4. The method according to any one of the preceding claims, characterized in that the metal nitrate has the formula M ⁿ (Nθ ₃ ) _n -xL, wherein L is an organic ligand or water and M is at least one of the group, the lanthanum, Sc, Y, Ce, Pr, Nd, Pm, Sm, Eu, Gd, Tb, Dy, Ho, Er, Tm, Yb, Ln, Hf, Tb, Lu, Ti, Zr, V, Nb, Ta, Cr, Mo, W, Mn, Re, Fe, Ru, Os, Co, Rh, Ir, Ni, Pd, Pt, Cu, Ag, Au, Zn, Cd, Hg, Ga, In, Tl, Ge, Sn and Pb.

5. The method according to any one of the preceding claims, characterized in that the organic ligand is selected from the group consisting of C 1 - to C 6 -alkyl compounds, C 1 - to C 6 -alcohols, tetrahydrofuran (THF), methylcyano groups (MeCN) and dimethoxyethane (DME ).

6. The method according to any one of the preceding claims, characterized in that the metal nitrate is a mixture of at least 2 rare earth nitrates or a polynary rare earth metal nitrate with at least 2 rare earth metals, and the metal oxide is a rare earth mixed oxide.

7. The method according to any one of the preceding claims, characterized in that the metal nitrate has a mixture of at least 2 transition metal nitrates or a polynary transition metal nitrate having at least 2 transition metals, and the metal oxide is a mixed metal oxide.

8. The method according to any one of the preceding claims, characterized in that the thermal decomposition comprises heating to a temperature of at least 500 ⁰ C, at least 650 ⁰ C or at least 700 ⁰ C.

9. The method according to any one of the preceding claims, characterized in that the thermal decomposition comprises the heating by means of irradiation.

10. The method according to claim 9, characterized in that the irradiation is laser radiation.

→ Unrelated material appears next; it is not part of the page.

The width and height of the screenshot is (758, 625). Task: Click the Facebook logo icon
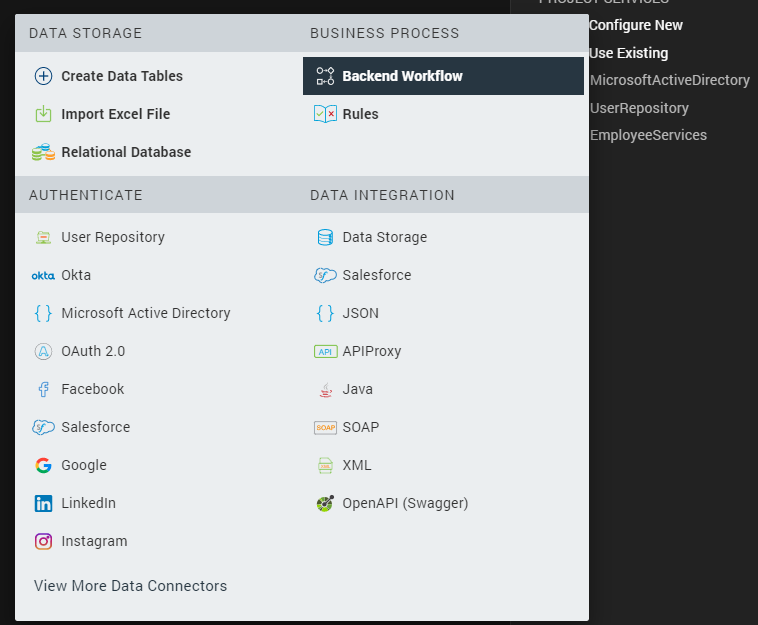(43, 389)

11. The method according to any one of the preceding claims, characterized in that the application of the metal nitrate and / or the thermal decomposition takes place in a vacuum and / or under a protective gas atmosphere.

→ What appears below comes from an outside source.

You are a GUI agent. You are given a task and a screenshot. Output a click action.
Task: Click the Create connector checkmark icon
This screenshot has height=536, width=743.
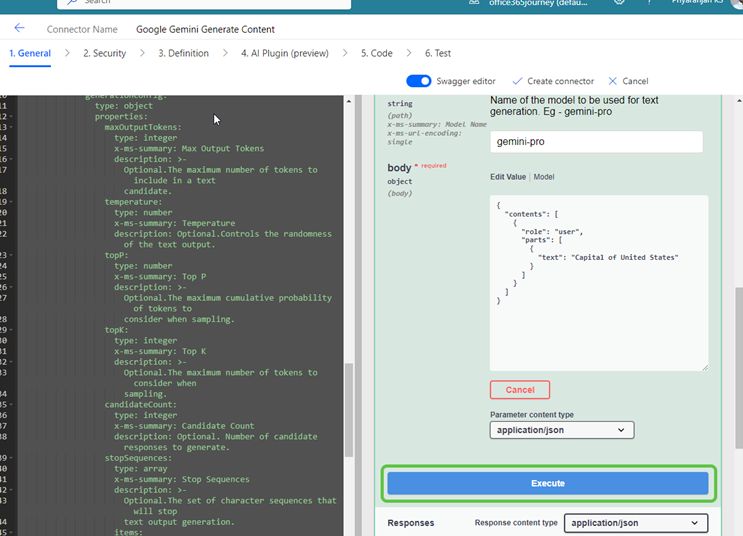517,81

12. The method according to any one of the preceding claims, characterized in that the silicon-containing surface comprises silicon dioxide, hydrogen-terminated silicon and / or OH-terminated silicon or consists of silicon.

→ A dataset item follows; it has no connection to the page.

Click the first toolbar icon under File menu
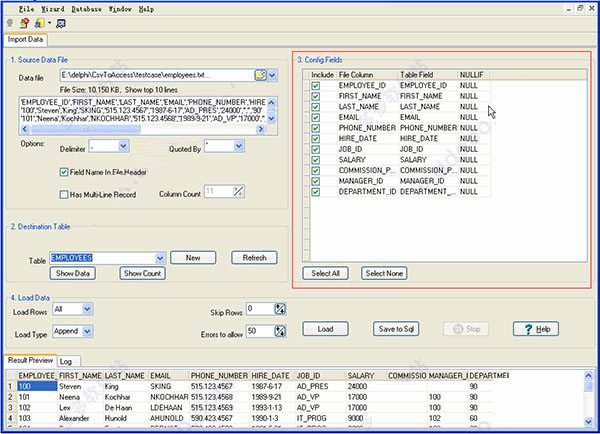This screenshot has height=434, width=600. click(x=9, y=22)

13. The method according to any one of the preceding claims, characterized in that the silicon-containing surface is pretreated by oxidation and subsequent reduction.

14. The method according to any one of claims 1 to 12, characterized in that the silicon-containing surface is pretreated by heating to about 1250 ⁰ C and cooling at a maximum rate of 0.2 K / s in ultra-high vacuum.

15. The method according to any one of the preceding claims, characterized by the processing of the metal oxide layer produced to form a field effect transistor.

16. A silicon-containing surface with a metal oxide layer obtainable by a process according to any one of the preceding claims.

17. A device for use in the manufacture of metal oxide layers on silicon-containing surfaces according to one of claims 1 to 15 with a device for applying a solution of a precursor substance of the metal oxide layer, which forms a metal oxide layer upon thermal decomposition, characterized in that the means for applying a Solution comprises means for applying a solution containing metal nitrate.

18. The device according to claim 17, characterized in that the means for applying a solution is a dip bath for immersing the silicon-containing surface.

19. The apparatus of claim 17 or 18, characterized in that the device has a device for pretreatment of the silicon-containing surface, which for heating to a temperature of about at least 1250 ⁰ C and cooling at a maximum speed of about 0, 2 K / s is set up.

20. Device according to one of claims 17 to 19, characterized in that the means for applying the solution comprises a pulsed spraying device.

21. Device according to one of claims 16 to 19, characterized in that the metal nitrate is a rare earth nitrate or a transition metal nitrate.

22. Use of a metal nitrate of the formula M ⁿ (NO ₃ ) _n -xL, where L is water of crystallization or an organic ligand and M is at least one of the group comprising lanthanum, Sc, Y, Ce, Pr, Nd, Pm, Sm , Eu, Gd, Tb, Dy, Ho, Er, Tm, Yb, Ln, Hf, Tb, Lu, Ti, Zr, V, Nb, Ta, Cr, Mo, W, Mn, Re, Fe, Ru, Os , Co, Rh, Ir, Ni, Pd, Pt, Cu, Ag, Au, Zn, Cd, Hg, Ga, In, Tl, Ge, Sn and Pb, in a process according to any one of claims 1 to 16.